*YOUR INSTRUCTIONS*.
If the records below hold pictures, omit them, and print exactly the lines from the first line through the line containing "GTA 6 aterizează", inclusive.

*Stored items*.
%%
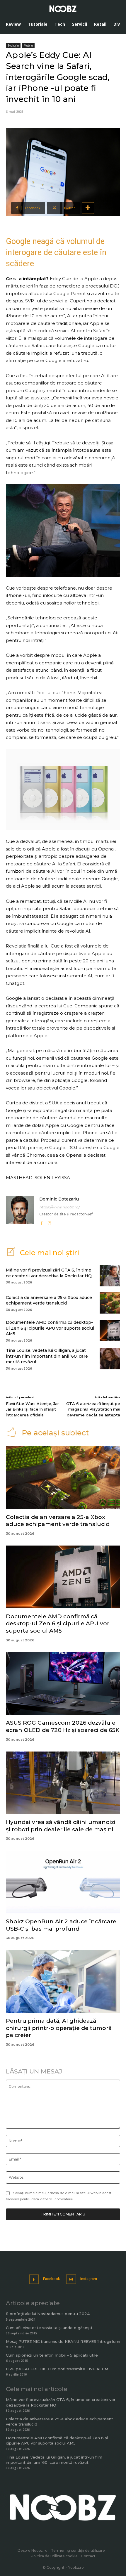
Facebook (51, 2278)
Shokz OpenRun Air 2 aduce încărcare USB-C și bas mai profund (61, 1925)
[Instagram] (49, 1222)
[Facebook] (41, 1222)
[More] (88, 208)
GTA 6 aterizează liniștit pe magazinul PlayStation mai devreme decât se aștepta (93, 1409)
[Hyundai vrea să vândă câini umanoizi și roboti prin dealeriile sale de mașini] (63, 1783)
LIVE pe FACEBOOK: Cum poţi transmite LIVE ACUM (57, 2369)
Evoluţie (13, 46)
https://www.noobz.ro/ (59, 1207)
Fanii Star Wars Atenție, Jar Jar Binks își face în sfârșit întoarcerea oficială (32, 1409)
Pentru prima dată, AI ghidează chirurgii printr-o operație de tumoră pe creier (59, 2027)
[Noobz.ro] (63, 8)
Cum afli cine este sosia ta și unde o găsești (49, 2327)
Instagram (88, 2278)
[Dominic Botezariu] (20, 1211)
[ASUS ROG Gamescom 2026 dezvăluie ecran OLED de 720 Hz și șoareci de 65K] (63, 1683)
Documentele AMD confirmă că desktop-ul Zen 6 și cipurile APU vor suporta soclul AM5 (50, 1328)
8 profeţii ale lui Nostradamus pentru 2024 (48, 2313)
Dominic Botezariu (59, 1199)
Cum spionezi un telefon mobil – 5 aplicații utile (52, 2355)
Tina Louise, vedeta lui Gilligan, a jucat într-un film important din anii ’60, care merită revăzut (47, 1356)
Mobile (28, 46)
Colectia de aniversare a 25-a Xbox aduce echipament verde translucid (49, 1300)
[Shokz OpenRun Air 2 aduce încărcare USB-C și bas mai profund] (63, 1882)
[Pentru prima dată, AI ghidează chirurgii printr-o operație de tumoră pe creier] (63, 1981)
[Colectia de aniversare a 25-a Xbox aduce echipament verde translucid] (110, 1303)
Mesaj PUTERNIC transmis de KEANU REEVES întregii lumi (63, 2341)
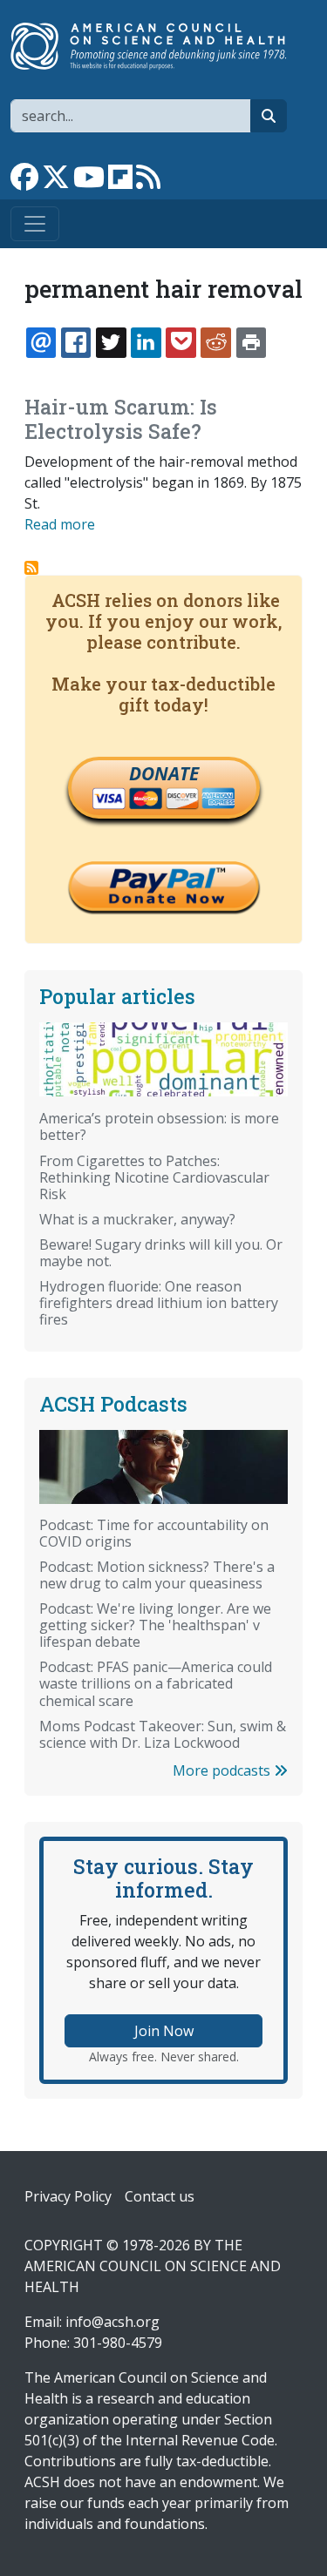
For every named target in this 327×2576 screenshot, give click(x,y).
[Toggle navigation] (34, 223)
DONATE (164, 773)
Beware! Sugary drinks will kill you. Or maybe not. (161, 1253)
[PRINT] (251, 342)
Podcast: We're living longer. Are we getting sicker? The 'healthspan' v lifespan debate (155, 1625)
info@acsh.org (112, 2321)
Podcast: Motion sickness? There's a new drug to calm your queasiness (157, 1575)
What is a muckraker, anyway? (137, 1219)
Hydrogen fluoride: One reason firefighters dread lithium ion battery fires (158, 1303)
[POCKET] (180, 342)
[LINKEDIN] (145, 342)
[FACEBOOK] (76, 342)
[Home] (156, 46)
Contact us (159, 2196)
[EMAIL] (41, 342)
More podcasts (223, 1770)
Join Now (164, 2030)
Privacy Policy (68, 2196)
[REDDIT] (215, 342)
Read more (59, 524)
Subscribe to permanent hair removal (31, 568)
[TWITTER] (111, 342)
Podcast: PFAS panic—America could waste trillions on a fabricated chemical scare (155, 1683)
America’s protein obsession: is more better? (159, 1126)
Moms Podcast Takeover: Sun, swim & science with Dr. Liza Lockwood (162, 1734)
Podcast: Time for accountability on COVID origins (154, 1533)
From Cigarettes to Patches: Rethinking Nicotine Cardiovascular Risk (154, 1177)
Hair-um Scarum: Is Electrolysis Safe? (120, 419)
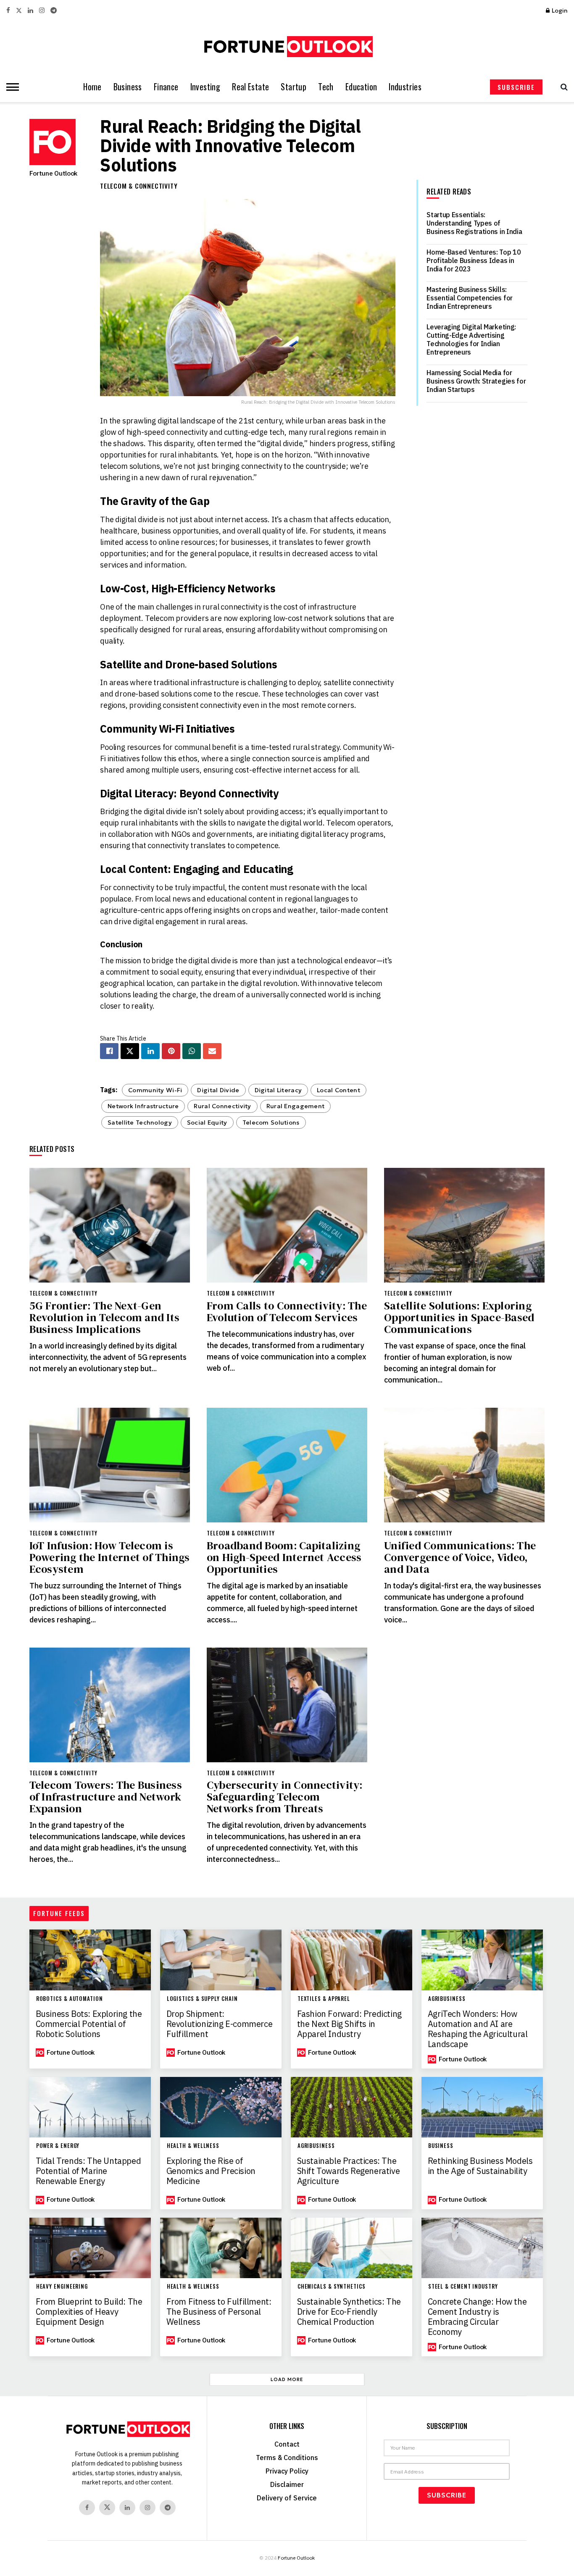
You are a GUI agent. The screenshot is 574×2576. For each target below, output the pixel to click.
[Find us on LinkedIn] (30, 10)
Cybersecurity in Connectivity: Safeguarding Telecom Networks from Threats (285, 1796)
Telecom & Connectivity (138, 186)
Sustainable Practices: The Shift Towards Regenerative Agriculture (348, 2171)
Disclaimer (287, 2484)
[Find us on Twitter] (19, 10)
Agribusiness (447, 1999)
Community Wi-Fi (155, 1090)
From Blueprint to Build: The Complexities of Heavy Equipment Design (89, 2312)
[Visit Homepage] (286, 46)
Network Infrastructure (143, 1106)
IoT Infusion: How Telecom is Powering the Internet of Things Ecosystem (109, 1557)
%%
*RESPONSE TO THIS TASK*.
Facebook (51, 2278)
Shokz OpenRun Air 2 aduce încărcare USB-C și bas mai profund (61, 1925)
[Instagram] (49, 1222)
[Facebook] (41, 1222)
[More] (88, 208)
GTA 6 aterizează liniștit pe magazinul PlayStation mai devreme decât se aștepta (93, 1409)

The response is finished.